Two- and three-parameter spending functions provide an alternate way for customizing spending at two points in time. The curves are smoother than piecewise-linear, but can only fit spending values at two points with the partial exception of the 3-parameter \(t\)-distribution spending function. The interface looks a little different, but is used largely like the piecewise-linear interface as seen in the next column in that we input relative timing and relative spending for both \(\alpha\)- and \(\beta\)-spending. We have used the same values here are for the piecewise-linear spending functions in the previous section. The \(\beta\)-spending function in this case is the 2-parameter Cauchy spending function, while the \(\alpha\)-spending function is the 3-parameter \(t\)-distribution spending function, in this case with 1.5 degrees of freedom. The rationale for these functions is to provide additional smooth curve options for spending functions beyond the shapes provided by one-parameter spending functions. The smoothing may be preferred when adjusting timing of analyses as in the references chapter.

The plot for these two spending functions is shown below. The Cauchy was chosen for the \(\beta\)-spending function since it was smoother than the other 2-parameter options shown in the next column. Note that the \(\alpha\)-spending function implies that any analysis after about 90% of the planned information uses essentially all Type I error that has not previously been spent. Try the different 2-parameter functions for each spending function as well as the 3-parameter \(t\)-distribution using different values for degrees of freedom. All of these functions run through the same values at 0.35 and 0.7 as specified on the previous page. Also try different values for relative spending to see how the spending function curve shapes change.
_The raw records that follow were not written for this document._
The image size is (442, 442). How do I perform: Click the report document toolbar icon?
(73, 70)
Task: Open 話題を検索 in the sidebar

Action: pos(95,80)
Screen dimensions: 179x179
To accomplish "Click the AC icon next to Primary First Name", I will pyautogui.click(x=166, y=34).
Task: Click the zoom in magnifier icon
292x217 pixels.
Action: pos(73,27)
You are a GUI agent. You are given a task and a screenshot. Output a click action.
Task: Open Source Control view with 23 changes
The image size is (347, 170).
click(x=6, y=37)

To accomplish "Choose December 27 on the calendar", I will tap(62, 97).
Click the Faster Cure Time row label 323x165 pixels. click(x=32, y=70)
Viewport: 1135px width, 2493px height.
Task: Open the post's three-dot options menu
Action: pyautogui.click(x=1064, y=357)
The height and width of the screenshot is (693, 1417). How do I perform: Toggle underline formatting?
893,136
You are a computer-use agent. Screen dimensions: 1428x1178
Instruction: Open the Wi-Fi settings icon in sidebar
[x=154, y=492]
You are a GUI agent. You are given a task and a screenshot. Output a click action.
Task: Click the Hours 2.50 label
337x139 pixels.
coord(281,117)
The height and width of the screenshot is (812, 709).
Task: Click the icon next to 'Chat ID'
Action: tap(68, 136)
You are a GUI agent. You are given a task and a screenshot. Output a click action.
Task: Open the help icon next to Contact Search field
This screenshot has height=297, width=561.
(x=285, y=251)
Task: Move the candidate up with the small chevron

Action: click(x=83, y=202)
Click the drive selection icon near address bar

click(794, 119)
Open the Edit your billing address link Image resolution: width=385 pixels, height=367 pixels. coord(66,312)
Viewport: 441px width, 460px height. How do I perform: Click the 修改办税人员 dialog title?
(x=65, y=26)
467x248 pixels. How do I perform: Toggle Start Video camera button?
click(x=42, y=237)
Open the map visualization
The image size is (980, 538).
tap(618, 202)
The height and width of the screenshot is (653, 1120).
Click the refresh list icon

These spending functions are all of the form

\[f(t) = F(b \times (F^{-1} (t) - a)))\]

where \(a\) is any real number and \(b > 0\) and \(F(t)\) is a cumulative distribution function defined for all real values. Thus, the name of each of these spending function families corresponds to the distribution function \(F(t)\) that is used in the above formula. It is straightforward but beyond the scope of the presentation here to show how to fit these functions through two specified points; see Anderson and Clark27.